(Data excerpts)

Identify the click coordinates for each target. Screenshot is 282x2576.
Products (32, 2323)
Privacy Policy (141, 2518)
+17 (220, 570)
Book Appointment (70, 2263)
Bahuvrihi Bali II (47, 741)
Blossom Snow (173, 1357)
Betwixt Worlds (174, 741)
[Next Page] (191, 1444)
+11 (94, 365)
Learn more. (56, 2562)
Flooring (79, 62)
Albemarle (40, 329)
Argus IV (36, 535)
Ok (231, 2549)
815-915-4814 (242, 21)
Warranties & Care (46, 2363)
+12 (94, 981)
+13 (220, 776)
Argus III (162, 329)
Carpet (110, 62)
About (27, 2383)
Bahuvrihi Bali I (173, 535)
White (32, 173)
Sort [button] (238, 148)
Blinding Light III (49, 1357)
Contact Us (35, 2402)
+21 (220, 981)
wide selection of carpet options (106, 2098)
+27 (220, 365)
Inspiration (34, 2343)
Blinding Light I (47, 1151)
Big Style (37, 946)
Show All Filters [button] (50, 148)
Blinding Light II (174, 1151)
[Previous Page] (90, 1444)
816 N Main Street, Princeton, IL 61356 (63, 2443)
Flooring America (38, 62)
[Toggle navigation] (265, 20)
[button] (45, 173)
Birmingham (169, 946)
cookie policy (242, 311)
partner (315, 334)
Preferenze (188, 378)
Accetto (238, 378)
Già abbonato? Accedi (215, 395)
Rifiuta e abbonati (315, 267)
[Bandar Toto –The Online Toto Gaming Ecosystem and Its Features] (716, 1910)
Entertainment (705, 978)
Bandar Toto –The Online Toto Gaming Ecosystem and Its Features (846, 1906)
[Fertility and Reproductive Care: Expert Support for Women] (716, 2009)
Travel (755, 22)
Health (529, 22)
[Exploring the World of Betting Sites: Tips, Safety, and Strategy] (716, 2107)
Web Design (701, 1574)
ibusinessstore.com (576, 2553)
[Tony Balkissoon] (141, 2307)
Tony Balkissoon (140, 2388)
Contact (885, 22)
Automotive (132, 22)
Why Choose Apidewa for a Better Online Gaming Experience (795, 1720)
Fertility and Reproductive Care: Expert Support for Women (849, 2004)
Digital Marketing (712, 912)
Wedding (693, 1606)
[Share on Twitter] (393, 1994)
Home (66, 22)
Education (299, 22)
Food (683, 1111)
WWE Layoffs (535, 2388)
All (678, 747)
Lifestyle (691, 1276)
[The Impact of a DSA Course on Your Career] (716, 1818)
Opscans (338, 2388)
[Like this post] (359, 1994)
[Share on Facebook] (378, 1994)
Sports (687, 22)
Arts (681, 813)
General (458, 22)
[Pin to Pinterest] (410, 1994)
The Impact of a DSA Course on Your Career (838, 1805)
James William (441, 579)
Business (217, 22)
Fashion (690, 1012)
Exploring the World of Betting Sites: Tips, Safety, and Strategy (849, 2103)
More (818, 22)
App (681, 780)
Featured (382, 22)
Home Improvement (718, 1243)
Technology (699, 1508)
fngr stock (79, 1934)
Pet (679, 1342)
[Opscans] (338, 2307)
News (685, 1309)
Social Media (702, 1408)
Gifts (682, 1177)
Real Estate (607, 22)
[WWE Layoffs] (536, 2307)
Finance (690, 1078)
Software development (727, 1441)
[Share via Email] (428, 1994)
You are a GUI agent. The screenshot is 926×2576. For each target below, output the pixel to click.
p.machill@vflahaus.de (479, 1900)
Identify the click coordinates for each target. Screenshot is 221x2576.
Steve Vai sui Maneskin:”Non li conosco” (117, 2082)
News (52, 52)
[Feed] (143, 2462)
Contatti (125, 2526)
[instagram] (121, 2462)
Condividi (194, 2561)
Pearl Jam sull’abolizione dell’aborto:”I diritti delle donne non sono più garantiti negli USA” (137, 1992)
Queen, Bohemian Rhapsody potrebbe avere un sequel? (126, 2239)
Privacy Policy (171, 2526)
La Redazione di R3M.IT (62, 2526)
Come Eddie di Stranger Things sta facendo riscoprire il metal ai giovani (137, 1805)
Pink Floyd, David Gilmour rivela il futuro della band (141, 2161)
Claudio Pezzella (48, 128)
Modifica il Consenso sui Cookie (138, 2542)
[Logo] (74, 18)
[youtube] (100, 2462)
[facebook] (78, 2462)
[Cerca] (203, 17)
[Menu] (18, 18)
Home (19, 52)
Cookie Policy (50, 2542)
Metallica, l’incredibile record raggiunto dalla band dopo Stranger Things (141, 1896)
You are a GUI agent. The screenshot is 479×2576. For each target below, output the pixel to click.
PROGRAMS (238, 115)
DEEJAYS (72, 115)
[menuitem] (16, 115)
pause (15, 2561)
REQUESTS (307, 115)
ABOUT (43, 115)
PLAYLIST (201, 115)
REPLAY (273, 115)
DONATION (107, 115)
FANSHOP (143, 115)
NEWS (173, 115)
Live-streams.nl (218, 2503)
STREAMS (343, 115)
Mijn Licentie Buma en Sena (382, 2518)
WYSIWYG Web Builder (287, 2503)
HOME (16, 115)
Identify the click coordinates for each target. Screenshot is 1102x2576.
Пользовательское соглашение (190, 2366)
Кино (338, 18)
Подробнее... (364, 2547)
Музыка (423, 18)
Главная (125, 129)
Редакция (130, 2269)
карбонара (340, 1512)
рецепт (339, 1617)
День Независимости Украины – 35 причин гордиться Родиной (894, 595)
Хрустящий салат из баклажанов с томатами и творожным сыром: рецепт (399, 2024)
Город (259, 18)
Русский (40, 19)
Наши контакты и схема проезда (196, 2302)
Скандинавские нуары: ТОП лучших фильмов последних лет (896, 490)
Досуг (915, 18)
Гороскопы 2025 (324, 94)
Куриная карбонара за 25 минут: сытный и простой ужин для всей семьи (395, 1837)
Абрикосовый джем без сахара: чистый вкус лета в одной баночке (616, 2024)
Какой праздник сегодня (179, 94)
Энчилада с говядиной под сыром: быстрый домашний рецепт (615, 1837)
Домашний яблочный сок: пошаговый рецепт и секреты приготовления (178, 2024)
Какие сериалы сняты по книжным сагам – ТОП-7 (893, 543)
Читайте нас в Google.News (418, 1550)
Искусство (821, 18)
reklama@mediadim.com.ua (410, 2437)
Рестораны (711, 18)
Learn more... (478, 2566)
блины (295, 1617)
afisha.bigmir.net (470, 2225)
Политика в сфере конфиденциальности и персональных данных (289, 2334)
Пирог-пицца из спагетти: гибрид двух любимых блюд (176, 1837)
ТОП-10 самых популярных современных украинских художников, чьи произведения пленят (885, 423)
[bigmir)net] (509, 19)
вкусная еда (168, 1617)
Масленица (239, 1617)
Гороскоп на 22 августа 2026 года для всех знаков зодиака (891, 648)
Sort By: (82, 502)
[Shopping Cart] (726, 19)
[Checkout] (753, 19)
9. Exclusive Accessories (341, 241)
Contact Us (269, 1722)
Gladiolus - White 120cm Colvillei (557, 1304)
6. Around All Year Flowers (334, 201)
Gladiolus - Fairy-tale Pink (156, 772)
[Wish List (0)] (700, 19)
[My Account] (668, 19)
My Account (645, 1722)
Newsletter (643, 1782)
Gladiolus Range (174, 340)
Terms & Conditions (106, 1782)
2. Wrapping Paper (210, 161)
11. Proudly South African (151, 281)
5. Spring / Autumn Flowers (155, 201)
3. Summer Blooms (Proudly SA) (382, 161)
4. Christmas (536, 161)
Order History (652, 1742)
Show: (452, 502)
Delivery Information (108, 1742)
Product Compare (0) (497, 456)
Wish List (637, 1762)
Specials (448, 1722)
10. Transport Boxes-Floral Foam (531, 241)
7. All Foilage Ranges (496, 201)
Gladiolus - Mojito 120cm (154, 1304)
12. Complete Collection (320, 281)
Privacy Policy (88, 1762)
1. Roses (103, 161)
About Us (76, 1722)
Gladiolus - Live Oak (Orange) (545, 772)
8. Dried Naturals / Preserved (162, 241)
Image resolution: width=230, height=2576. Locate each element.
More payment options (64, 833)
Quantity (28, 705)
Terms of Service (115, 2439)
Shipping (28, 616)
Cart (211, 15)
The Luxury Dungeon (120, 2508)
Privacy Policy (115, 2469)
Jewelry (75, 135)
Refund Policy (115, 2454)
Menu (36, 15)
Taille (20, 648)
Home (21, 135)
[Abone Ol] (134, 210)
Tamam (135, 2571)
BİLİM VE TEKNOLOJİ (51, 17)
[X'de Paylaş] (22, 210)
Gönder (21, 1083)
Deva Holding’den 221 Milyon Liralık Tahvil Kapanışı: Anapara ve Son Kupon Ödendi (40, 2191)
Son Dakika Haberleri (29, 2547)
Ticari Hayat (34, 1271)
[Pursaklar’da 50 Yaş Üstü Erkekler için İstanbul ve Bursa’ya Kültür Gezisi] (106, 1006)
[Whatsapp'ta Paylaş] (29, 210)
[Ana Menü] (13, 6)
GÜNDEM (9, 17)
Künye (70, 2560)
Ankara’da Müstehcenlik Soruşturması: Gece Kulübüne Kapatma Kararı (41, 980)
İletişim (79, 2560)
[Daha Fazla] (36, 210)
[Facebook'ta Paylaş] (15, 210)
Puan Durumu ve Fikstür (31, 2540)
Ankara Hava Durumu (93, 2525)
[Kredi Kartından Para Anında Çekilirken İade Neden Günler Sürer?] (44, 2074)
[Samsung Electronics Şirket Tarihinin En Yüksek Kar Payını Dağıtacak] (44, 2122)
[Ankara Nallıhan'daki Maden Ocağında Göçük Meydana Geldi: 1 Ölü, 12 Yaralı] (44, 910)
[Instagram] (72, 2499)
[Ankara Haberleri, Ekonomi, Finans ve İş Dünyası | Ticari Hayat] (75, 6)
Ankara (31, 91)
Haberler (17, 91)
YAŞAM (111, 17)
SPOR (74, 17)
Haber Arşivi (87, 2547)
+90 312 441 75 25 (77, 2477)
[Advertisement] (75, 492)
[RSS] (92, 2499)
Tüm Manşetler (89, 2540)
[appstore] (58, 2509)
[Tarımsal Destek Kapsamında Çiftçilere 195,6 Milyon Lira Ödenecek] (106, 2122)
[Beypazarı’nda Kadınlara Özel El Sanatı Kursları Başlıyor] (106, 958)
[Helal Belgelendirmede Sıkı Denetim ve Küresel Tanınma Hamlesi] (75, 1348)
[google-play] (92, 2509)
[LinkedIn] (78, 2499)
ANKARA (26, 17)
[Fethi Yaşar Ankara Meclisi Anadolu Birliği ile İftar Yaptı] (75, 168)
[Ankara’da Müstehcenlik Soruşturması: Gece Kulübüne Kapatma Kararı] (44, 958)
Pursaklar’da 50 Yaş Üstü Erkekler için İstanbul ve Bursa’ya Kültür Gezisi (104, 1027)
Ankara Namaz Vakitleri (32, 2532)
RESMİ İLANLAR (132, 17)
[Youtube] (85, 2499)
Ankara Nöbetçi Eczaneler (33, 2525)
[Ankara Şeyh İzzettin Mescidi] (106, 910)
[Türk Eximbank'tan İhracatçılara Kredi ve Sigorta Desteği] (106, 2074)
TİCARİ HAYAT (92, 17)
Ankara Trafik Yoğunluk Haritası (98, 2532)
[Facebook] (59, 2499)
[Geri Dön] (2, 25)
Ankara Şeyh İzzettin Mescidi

## [HOW TO COMPLETE THIS TASK]
Using the records above, restate word for word the lines from the one with "Gönder (21, 1083)" through the one with "GÜNDEM (9, 17)", both included.

## [EXERCISE ANSWER]
Gönder (21, 1083)
Deva Holding’den 221 Milyon Liralık Tahvil Kapanışı: Anapara ve Son Kupon Ödendi (40, 2191)
Son Dakika Haberleri (29, 2547)
Ticari Hayat (34, 1271)
[Pursaklar’da 50 Yaş Üstü Erkekler için İstanbul ve Bursa’ya Kültür Gezisi] (106, 1006)
[Whatsapp'ta Paylaş] (29, 210)
[Ana Menü] (13, 6)
GÜNDEM (9, 17)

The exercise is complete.